My previous blog post took off on Twitter. It pointed out a problem: Insisting on the obligation to follow certain rules at all times isn’t actually helping people work better. The most common question (or objection) I got to the blog post was: So how do we teach new coders how to code well. This blog post is about that topic.

First learn to collaborate

The most important skill we should teach is how to work well with others on a shared code base. In my career, it took me many years before I started getting good at this, but it had the most impact on my effectiveness. So this is where I want to start with developers who are getting ready to join the work force. On almost all projects we work on, our success will depend on others.

Working with others can be taught. Here are some techniques that have worked for me:

  • Pair programming. Good pair programming requires training, but there exists training styles like coding dojos and code retreats. Some of the best programming instructors in the world use pair programming actively as part of their training.
  • Code reviews. I work so much with pair programming that I personally give code reviews a lower priority. But many teams find great value in them.
  • Patience. When working with pair programming, it’s easy to get stuck in arguments. Our profession says almost nothing about interpersonal skills, yet we depend on them all the time. Try this: When pair programming and you see your pair making a mistake, wait to see if she spots it herself before breaking in.
  • Humility. I often get asked “how do I convince others to write clean code”. Of course, the question assumes that you’re right and they are wrong. Most of us are absolutely rubbish at the skill of changing our minds. When pair programming, if your pair want do something you think is wrong, try indulging them. At worst, you get the chance to teach them something. At best, you learn something yourself.

Unless you are in a situation where you write all the code yourself, collaboration skills are paramount. It doesn’t matter if you “know” what the code should look like if you can’t agree with your team.

Now, let’s talk about code!

If you are one of the people who skipped ahead to this section, please go back and read about collaboration. Seriously. Nothing I say about code will help you if you can’t work well with others.

Go ahead, read it again. I’ll wait here.

Good to see you back! Now let’s talk about learning to write good code. Of course good code is crucial to professional success. If the code base is better, you spend less time fixing bugs, you have an easier time changing the code in the future and your team will have a better time working with you. This is understood.

Learning to write good code is quite simple: You have to read code, you have to write code, you have to change code, you have to observe what is easy and what’s hard, and you have to delete code and start over again.
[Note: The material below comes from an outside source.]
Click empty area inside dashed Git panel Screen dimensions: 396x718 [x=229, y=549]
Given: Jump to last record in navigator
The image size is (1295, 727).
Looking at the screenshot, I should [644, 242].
For the first of these points, great books help you to read code: Clean Code, Implementation Patterns, Refactoring, the Art of Agile, the Pragmatic Programmer, Practices of an Agile Developer, Design Patterns. I’ve enjoyed reading all these books immensely. These books will teach you considerations such as low coupling, high cohesion and simple design. They will teach you useful principles like Single Responsibility Principle and the Open-Closed Principle (although I find I almost never refer to the rest of SOLID). The patterns and principles teaches you words to discuss code with your team.

For the second of these points, Test-Driven Development is one great way to learn how to write code. I enjoy doing coding katas myself and often use them for teaching. But the most valuable skill when writing code is one I learned at code retreats (thank you, Corey Haines!). Learn to delete code you write. I don’t just mean refactor it to be smaller. I mean that for coding exercises, highlight all the files and press the delete button. I mean for production code, after spending a few hours working on a task, (occasionally) git reset --hard HEAD.

The hallmark of great code is how easy it is to change. Can you navigate in the code? Can you spot errors quickly? Do you know where to make a specific change? You can learn by reading about principles, but the most safe teacher is to expose yourself to more experience. (I’m planning to write a blog post on how principles sometimes, but not always coincide with good code). When you write and change code, reflect on how limitations of the code and your current skillset impedes the changes you want to make.

In short: Code more, listen to the code and listen to your peers.

Can you release smoothly

I almost forgot the #1 quality of good code: It has to be used! Release cycles of teams can vary from several times per day until a few times per year. If you can release your code at will, you can learn both about your code and your users. When the whole team learns that you will release again tomorrow, or next week, priorities of “now or later” gets easy. When you release only a few times a year, people get stressed and discussions get heated.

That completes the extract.